» GIVEN RECORDS:
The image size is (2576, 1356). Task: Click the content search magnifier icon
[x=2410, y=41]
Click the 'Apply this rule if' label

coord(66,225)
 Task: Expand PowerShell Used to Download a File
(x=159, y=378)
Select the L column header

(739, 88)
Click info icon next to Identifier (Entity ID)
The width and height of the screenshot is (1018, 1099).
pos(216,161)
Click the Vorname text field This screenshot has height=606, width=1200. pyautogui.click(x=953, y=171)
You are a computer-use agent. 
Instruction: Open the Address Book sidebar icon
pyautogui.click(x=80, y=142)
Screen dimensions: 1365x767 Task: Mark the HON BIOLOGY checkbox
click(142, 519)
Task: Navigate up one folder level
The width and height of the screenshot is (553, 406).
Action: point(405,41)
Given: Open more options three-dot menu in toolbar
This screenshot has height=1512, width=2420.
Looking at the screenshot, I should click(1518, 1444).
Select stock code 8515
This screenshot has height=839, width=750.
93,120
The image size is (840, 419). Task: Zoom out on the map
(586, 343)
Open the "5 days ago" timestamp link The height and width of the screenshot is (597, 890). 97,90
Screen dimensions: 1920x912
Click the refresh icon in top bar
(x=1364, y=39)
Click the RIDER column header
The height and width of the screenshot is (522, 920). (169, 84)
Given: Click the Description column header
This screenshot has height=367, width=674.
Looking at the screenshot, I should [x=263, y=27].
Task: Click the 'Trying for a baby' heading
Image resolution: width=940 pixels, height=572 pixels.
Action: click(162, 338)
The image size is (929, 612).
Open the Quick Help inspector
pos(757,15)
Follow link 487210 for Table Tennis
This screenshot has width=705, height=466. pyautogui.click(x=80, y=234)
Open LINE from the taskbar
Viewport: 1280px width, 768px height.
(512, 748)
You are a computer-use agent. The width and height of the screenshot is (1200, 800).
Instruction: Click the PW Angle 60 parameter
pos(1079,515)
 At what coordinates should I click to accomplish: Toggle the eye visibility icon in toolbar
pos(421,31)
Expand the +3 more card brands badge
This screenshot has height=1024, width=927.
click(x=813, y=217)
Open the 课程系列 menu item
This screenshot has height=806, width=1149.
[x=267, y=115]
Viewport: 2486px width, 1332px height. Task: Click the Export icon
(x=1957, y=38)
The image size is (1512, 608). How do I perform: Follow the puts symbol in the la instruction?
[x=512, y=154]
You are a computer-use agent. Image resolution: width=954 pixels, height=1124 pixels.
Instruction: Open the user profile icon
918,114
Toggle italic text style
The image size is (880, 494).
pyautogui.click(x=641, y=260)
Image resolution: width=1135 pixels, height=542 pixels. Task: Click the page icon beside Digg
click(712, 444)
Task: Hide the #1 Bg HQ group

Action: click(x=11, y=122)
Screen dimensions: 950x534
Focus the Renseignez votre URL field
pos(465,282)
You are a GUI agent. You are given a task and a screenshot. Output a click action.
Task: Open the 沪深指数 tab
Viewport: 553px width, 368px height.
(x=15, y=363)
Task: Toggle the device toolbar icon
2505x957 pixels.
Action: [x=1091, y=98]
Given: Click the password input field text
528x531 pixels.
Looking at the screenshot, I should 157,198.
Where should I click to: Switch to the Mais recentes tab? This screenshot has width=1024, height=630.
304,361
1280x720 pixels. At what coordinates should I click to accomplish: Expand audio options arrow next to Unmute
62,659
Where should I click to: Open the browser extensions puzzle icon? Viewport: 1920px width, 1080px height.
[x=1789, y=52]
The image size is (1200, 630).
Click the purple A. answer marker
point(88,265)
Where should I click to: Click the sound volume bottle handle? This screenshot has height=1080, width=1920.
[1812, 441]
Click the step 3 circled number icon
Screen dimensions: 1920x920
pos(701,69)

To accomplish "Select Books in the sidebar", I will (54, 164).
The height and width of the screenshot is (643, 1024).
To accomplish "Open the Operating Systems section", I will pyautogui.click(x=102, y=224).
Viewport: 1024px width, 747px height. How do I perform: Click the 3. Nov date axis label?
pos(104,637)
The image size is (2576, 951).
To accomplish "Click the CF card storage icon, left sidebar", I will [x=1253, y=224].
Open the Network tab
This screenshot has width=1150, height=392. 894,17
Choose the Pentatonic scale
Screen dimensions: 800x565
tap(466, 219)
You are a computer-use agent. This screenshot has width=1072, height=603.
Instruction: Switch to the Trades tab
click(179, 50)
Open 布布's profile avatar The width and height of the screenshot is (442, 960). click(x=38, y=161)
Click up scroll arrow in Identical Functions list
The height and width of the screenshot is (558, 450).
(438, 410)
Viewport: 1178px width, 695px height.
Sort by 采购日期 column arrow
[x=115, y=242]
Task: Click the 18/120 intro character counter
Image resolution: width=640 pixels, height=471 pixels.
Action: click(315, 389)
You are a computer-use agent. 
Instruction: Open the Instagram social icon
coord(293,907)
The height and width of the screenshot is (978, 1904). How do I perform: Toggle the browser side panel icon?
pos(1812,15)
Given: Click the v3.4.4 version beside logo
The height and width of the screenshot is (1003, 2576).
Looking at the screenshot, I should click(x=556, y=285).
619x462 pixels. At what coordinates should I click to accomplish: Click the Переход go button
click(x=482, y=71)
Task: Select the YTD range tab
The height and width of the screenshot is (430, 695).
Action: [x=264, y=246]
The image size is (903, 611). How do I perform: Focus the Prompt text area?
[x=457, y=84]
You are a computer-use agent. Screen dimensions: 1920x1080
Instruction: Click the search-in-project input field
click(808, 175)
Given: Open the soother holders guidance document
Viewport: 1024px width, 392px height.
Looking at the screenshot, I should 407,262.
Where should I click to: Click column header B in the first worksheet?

» PROMPT: Render everything from the line containing "Where should I click to: Open" down to the line containing "will (54, 164).", both lines included, as a two-column CSV with the headers entry and answer. Give one row for each entry, and put each value in a single quoted field with its line breaks replaced by spaces.

» RESULT OF THE EXERCISE:
entry,answer
"Where should I click to: Open the browser extensions puzzle icon? Viewport: 1920px width, 1080px height.","[x=1789, y=52]"
"The image size is (1200, 630). Click the purple A. answer marker","point(88,265)"
"Where should I click to: Click the sound volume bottle handle? This screenshot has height=1080, width=1920.","[1812, 441]"
"Click the step 3 circled number icon Screen dimensions: 1920x920","pos(701,69)"
"To accomplish ""Select Books in the sidebar"",","I will (54, 164)."